MIAMI, Fla. – Being trapped aboard a ship with thousands of people as the new coronavirus spreads around the world isn’t the kind of serene vacation envisioned by most travelers, many of whom are delaying or canceling planned cruises at a time when bookings should be at their busiest.

Cruise lines, meanwhile, are struggling as they try to reassure nervous passengers at the same time that some of their ships are being turned away from ports by officials worried about the virus' spread.

They also are moving Asia-based ships to other destinations such as Australia and Alaska, and are turning away potential travelers who have recently been in certain regions of Asia and Europe.

Uncertainty over the extent of the outbreak caused stocks of the largest cruise line companies to plummet over the past week. But the fear thus far seems to be psychological: While travel advisers have noticed fewer last-minute bookings for the normally popular time that extends from January through March, they said they weren't seeing many cancellations yet.

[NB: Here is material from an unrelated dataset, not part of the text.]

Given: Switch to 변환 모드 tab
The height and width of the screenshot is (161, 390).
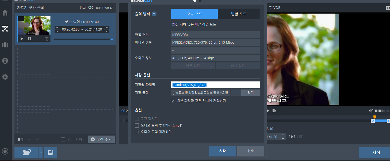Looking at the screenshot, I should pyautogui.click(x=239, y=14).
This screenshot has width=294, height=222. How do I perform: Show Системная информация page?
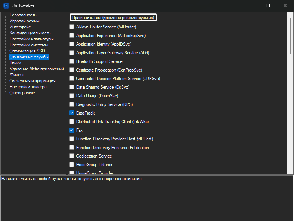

“The cruise industry will take a hit. We just don’t know how big it will be yet,” said John Thomas, a professor at Florida International University who teaches cruise line management.

The new virus has infected more than 83,000 people globally, the vast majority of them in mainland China.

Some travelers are spooked by reports of a virus outbreak that killed 10 people and sickened 700 aboard a cruise ship quarantined for two weeks in Japan earlier this month.

And they are also aware of the possibility that their ships could be rerouted and never dock.